Compysite is a python library designed to bring a simple, object-oriented approach to engineering analysis of fiber reinforced composite materials. This library makes use of Classical Laminate Theory (CLT) for orthotropic composites.

Functionality

This package is written in Python and utilizes numpy. It allows for the creation of materials, lamina and laminate stacks for engineering analysis using Classical Lamination Theory (CLT). Compysite allows for the application of loads, strains, stresses, as well as thermal and moisture effects.

Requirements

This package requires python version 3.70 or later, numpy and matplotlib.

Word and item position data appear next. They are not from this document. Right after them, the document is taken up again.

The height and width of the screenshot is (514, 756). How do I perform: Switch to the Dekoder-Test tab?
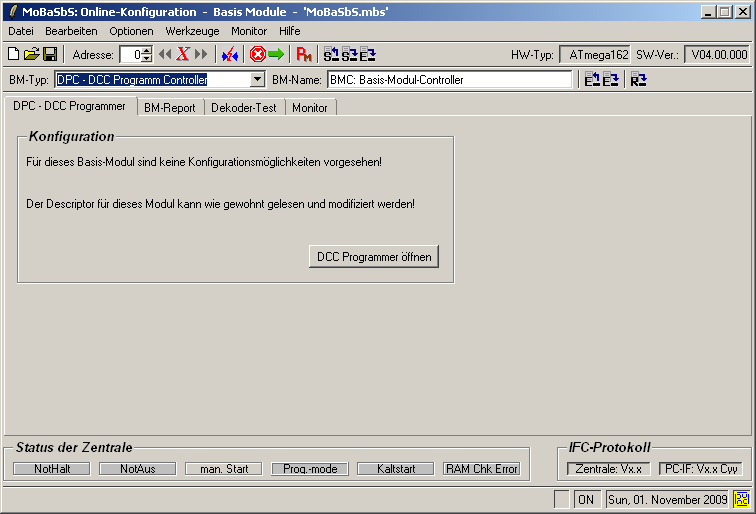[x=243, y=107]
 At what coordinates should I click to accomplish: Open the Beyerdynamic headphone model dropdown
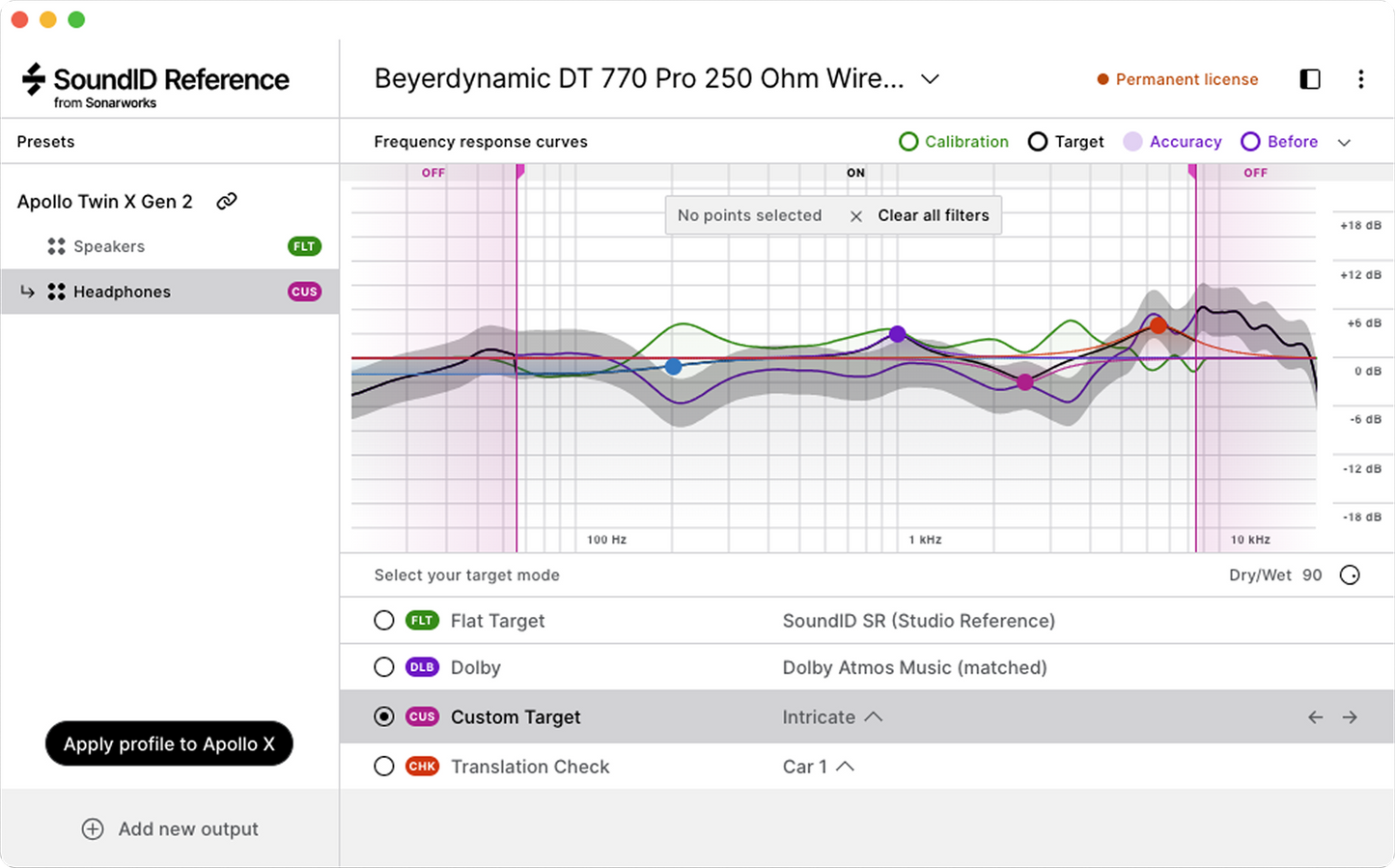tap(930, 78)
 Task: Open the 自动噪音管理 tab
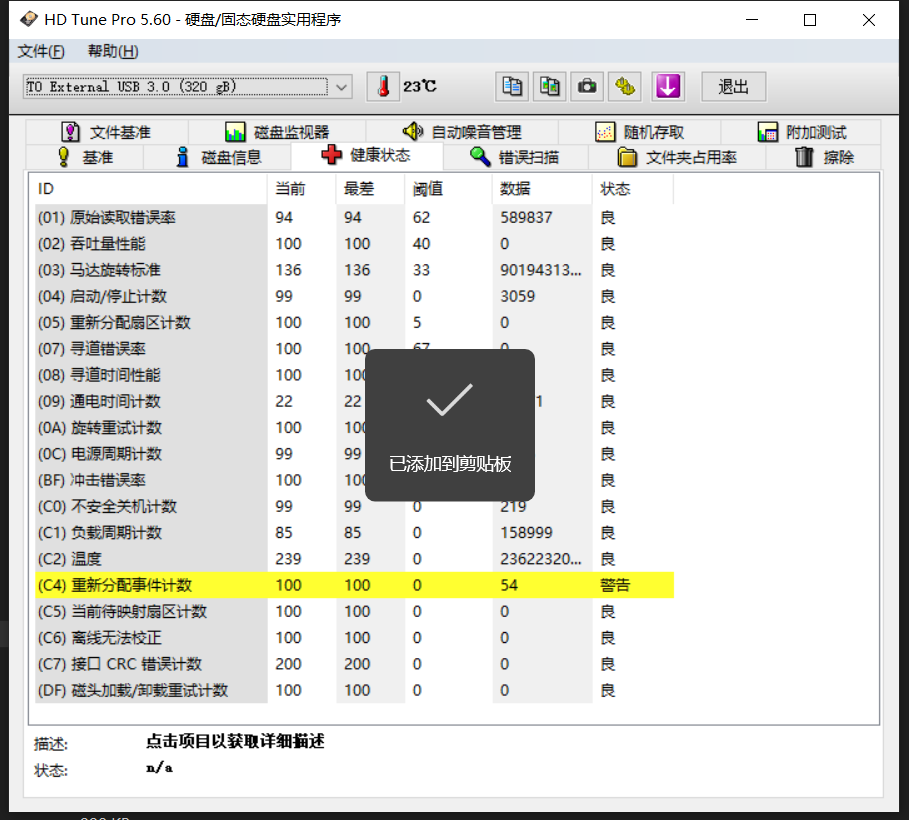pyautogui.click(x=461, y=132)
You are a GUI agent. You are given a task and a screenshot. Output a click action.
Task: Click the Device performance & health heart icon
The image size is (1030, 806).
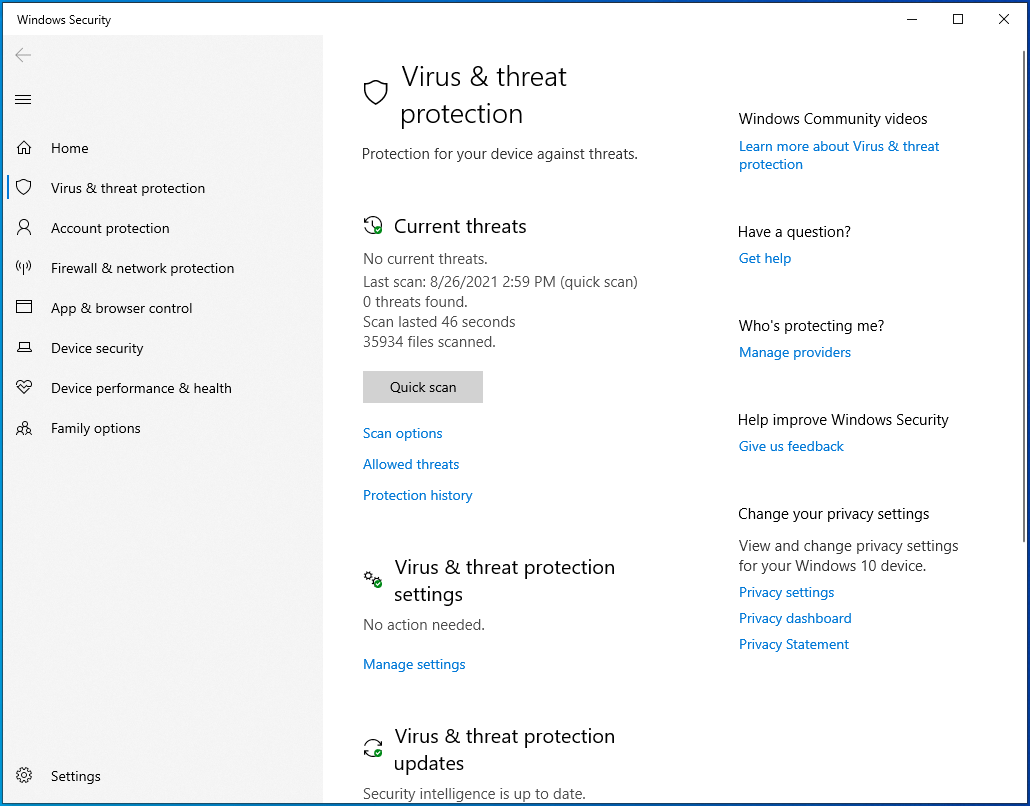[x=24, y=388]
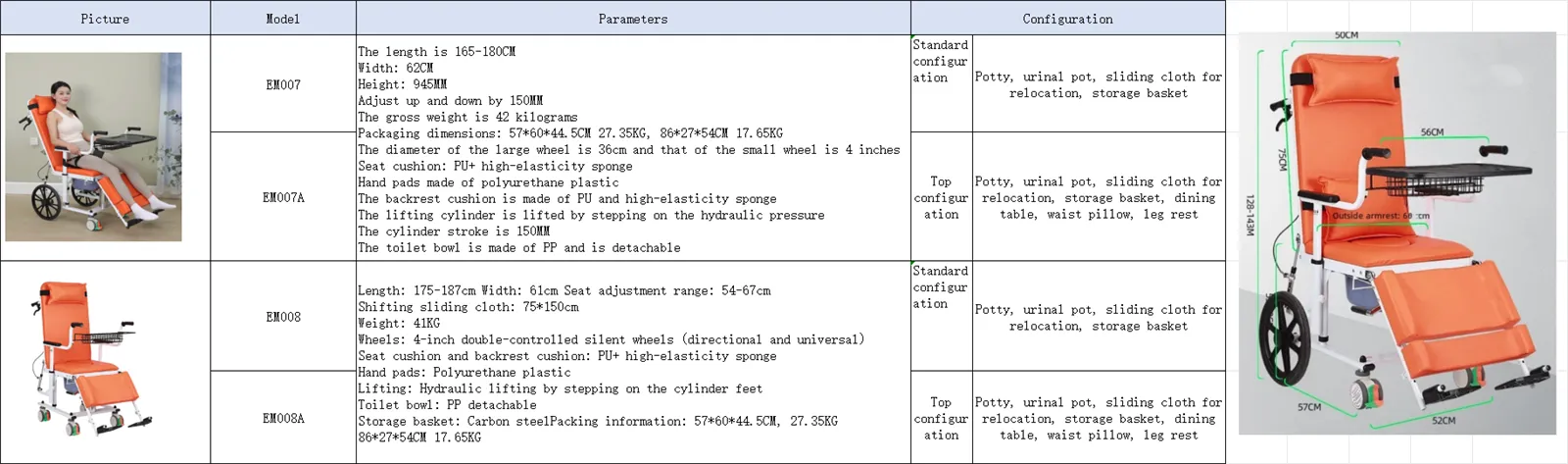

pip install numpy matplotlib

Run Compysite with Python

To create a composite material from its constituent fiber and matrix materials:

import numpy as np
from Compysite import Material, Lamina, Laminate

# Fiber material properties in the [23, 13, 12] directions
E_f = np.array([233, 23.1, 23.1])*1e9
v_f = np.array([0.40, 0.20, 0.20])
G_f = np.array([8.27, 8.96, 8.96])*1e9
alpha_f = np.array([-0.54, 10.10, 10.10])*1e-6
V_f = 0.61   # Fiber volume fraction

# Matrix material properties can also be given as an isotropic material
E_m = 4.62
v_m = 0.36
G_m = 0
alpha_m = 41.4

# Create the materials from their respective properties
mat_f = Material(E_f, v_f, G_f, alpha_f)
mat_m = Material(E_m, v_m, G_m, alpha_m)

# Assemble the fiber and matrix materials into a composite lamina
layer = Lamina(mat_fiber=mat_f, mat_matrix=mat_m, Vol_fiber=V_f)

The created lamina object now gives access to the composite material (a Material object) as well as its underlying compliance (S) and stiffness (C) matrices in both three and two (S_reduced, C_reduced) dimensions.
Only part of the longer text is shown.